Perhaps these moderating developments would have happened without paycheck protection. But they would have been less likely. In Washington state politics, the same as everywhere, money talks.
There is a good chance that California would have a similar evolution with paycheck protection in place. The social liberalism of most residents would still influence policy. But on fiscal, budget and compensation questions, if the California Teachers Association, the California Federation of Teachers and the Service Employees International Union could only throw their weight around using the dues of members who wanted such activism, government policy would reflect less union-first dogmatism.
Unfortunately, the last time reformers brought paycheck protection before California voters — via Proposition 32 on the November 2012 ballot — they didn’t trust voters enough to just give them a straightforward up-or-down vote on whether union members should have a say on the use of their dues. Instead, the initiative included legally dubious provisions restricting corporate campaign spending that gave critics ample ammunition to depict it as a deceptive power play.
The measure lost in a landslide. But state voters came fairly close to passing cleaner, simpler versions of paycheck protection in 1998 and 2005.
The appalling story of former Los Angeles Unified elementary schoolteacher Mark Berndt would make a simple version of paycheck protection much easier to pass in 2014 or 2016. After evidence turned up indicating Berndt had been feeding sperm to his students, district officials had no choice but to pay Berndt $35,000 to get him to quit because of job protections demanded and won by United Teachers Los Angeles.

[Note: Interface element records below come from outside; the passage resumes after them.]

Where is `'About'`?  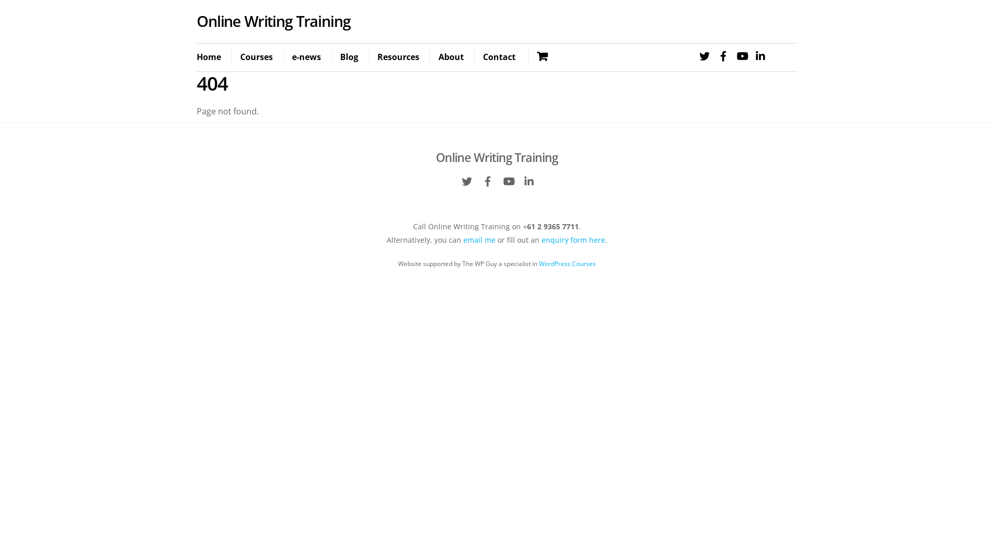
'About' is located at coordinates (430, 57).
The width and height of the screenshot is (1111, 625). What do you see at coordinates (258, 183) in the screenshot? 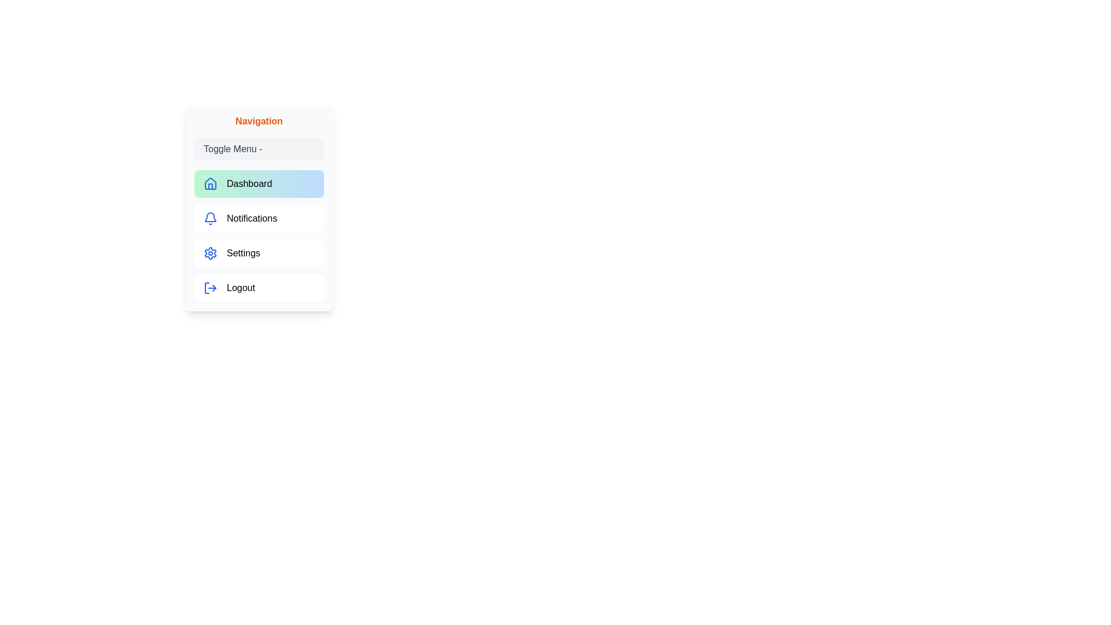
I see `the navigation item Dashboard from the menu` at bounding box center [258, 183].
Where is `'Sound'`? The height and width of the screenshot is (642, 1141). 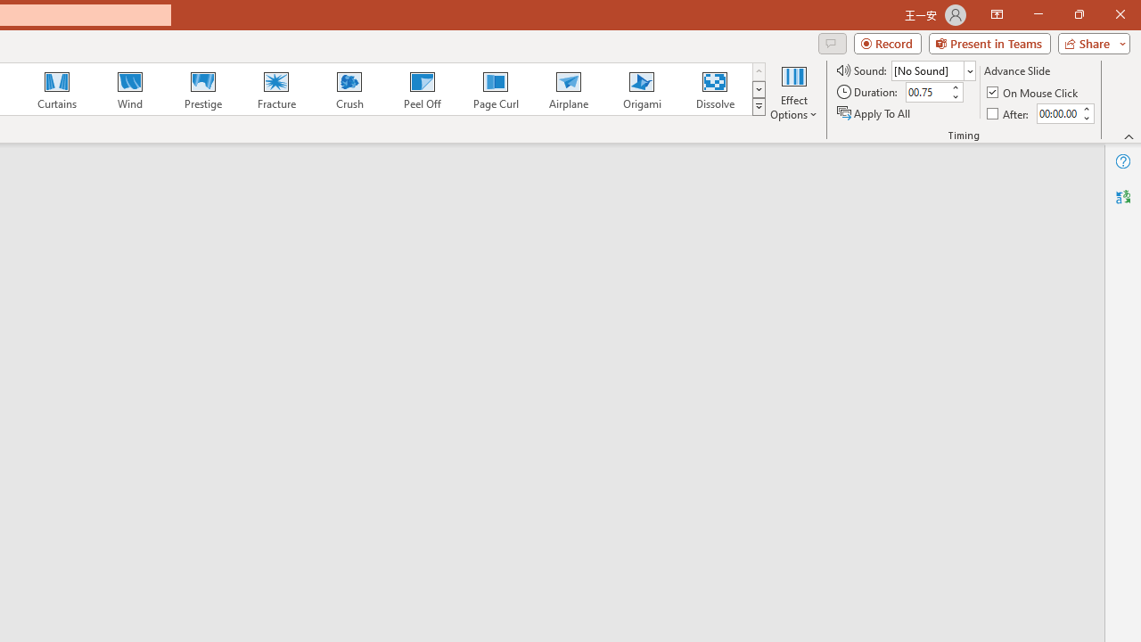
'Sound' is located at coordinates (932, 70).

When the Berndt case triggered a public backlash, the state Legislature earlier this year passed a teacher-discipline measure that was billed as a smart way to keep perverts away from students. Instead, it actually gave teachers even more job protections.
Nothing better illustrates the unions’ chokehold on Sacramento than this. If the CTA and the CFT had less money for political fights, maybe, just maybe, the public would have gotten its way — and parents wouldn’t have cause to think that state lawmakers worry more about protecting predatory teachers than the students of such teachers.